METHODS: The retrospective cohort data of 56 patients with unilateral MD who underwent ESD surgery were recorded. A stepwise regression method was used to select optimal modeling variables, and we established a logistic regression model with the outcome of vertigo after ESD. The bootstrap method was used for internal validation.

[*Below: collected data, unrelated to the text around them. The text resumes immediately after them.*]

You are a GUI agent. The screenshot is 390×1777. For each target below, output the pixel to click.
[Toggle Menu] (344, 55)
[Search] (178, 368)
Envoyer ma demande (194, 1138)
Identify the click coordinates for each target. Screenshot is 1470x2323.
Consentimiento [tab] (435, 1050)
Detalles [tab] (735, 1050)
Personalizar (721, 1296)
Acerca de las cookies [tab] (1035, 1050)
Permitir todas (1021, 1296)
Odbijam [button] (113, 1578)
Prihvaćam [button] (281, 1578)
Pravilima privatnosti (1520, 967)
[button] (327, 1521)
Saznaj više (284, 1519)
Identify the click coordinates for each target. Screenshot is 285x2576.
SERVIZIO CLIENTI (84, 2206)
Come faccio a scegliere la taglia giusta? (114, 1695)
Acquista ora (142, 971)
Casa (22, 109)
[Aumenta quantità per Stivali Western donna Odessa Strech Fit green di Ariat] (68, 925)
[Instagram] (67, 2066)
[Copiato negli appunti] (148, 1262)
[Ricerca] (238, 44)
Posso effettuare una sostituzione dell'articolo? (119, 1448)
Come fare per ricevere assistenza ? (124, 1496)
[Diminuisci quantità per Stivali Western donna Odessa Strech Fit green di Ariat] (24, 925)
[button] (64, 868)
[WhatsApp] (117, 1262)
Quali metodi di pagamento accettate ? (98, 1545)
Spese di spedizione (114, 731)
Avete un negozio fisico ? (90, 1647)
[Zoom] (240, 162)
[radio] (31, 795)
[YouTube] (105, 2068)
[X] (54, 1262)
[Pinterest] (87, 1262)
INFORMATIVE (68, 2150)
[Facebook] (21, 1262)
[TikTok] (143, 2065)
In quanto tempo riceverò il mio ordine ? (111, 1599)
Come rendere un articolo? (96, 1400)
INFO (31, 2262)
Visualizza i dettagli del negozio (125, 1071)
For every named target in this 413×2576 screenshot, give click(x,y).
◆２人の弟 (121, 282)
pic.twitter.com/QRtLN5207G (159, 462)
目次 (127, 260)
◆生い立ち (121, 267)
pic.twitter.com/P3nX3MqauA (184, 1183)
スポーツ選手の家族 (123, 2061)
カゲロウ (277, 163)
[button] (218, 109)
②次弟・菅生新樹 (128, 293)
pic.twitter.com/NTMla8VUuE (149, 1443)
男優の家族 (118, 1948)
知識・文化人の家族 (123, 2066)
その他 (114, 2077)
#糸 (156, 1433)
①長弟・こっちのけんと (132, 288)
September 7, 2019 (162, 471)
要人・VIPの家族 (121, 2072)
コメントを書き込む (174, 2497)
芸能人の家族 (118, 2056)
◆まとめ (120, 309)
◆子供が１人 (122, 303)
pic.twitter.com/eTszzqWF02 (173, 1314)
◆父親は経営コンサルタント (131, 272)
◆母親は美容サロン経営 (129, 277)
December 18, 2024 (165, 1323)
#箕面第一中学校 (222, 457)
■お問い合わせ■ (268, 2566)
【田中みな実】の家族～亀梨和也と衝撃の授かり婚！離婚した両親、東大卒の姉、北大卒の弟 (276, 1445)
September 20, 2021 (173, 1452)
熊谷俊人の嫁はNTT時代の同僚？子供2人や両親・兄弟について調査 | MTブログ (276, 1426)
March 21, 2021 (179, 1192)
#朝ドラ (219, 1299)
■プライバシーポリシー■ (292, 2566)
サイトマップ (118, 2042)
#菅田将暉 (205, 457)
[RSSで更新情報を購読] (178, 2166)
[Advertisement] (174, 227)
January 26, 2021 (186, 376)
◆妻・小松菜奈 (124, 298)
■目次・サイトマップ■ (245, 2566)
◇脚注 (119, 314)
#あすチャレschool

RESULTS: Potential predictors included sex, age, follow-up duration, disease course, attack duration, frequency of attack, pure-tone threshold average (PTA) of the patient\'s speech frequency, audiogram type, glycerin test results, MD subtype, and 10-year atherosclerotic cardiovascular disease risk classification. Using the stepwise regression method, we found that the optimal modeling variables were the audiogram type and PTA of the patient\'s speech frequency. The prediction model based on these two variables exhibited good discrimination [area under the receiver operating characteristic curve: 0.72 (95% confidence interval: 0.57-0.86)] and acceptable calibration (Brier score 0.21).
CONCLUSIONS: The present model based on the audiogram type and PTA of the patient\'s speech frequency was found to be useful in guidance of ESD efficacy prediction and surgery selection.
方法:记录56例接受ESD手术的单侧MD患者的回顾性队列数据。采用逐步回归方法选择最优建模变量,建立了ESD术后眩晕结局的Logistic回归模型。Bootstrap方法用于内部验证。
结果:潜在预测因素包括性别,年龄,随访持续时间,病程,攻击持续时间,攻击的频率,患者语音频率的纯音阈值平均值(PTA),听力图类型,甘油测试结果,MD亚型,和10年动脉粥样硬化性心血管疾病风险分类。使用逐步回归方法,我们发现,最佳建模变量是患者语音频率的听力图类型和PTA。基于这两个变量的预测模型表现出良好的判别[受试者工作特征曲线下面积:0.72(95%置信区间:0.57-0.86)]和可接受的校准(Brier评分0.21)。
结论:发现基于患者语音频率的听力图类型和PTA的当前模型可用于指导ESD疗效预测和手术选择。